**Exercise set:**
a. In the estate passage, who inherits nothing when there is no will?
b. Duplicate the part of the estate passage starting with "When a Will" and going on through "certain limited circumstances).".

**Source extract:**
With a will, your estate trustee can do all sorts of things to administer your estate, such as obtaining your information from banks, lawyers, accountants, property managers or financial advisors, for example, before or without applying for a Certificate.
If there is no Will
If there is no will, no one can represent the estate until someone steps forward and applies to the court to be appointed the estate trustee. Without a will, the laws of Ontario will decide who inherits and what they inherit from you. Common law spouses, partners and friends will inherit nothing. Without a will, the laws of Ontario will determine who among your family will inherit.
When a Will may not matter
For certain types of assets, it won’t matter if there is a will or not. For example, if you own a house or another asset with someone as a joint tenant, that person will inherit your interest in that property upon your death (except in certain limited circumstances).

**Supplied entries:**
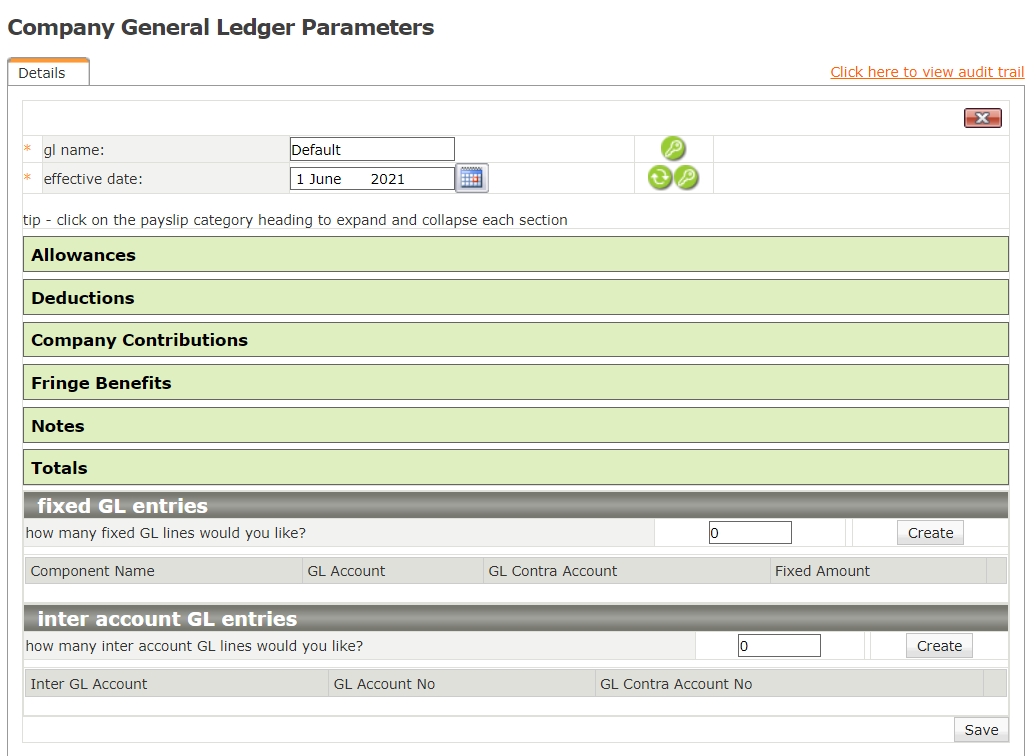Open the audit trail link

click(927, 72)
---
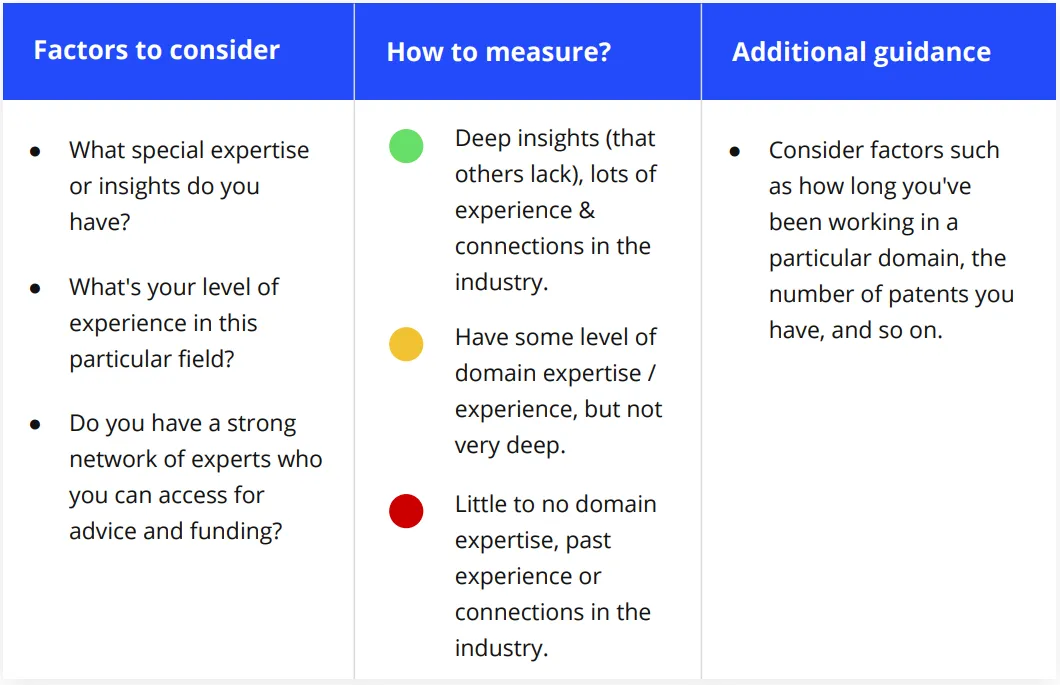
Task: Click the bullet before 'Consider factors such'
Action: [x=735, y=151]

**Outputs by task:**
a. Common law spouses, partners and friends.

b.
When a Will may not matter
For certain types of assets, it won’t matter if there is a will or not. For example, if you own a house or another asset with someone as a joint tenant, that person will inherit your interest in that property upon your death (except in certain limited circumstances).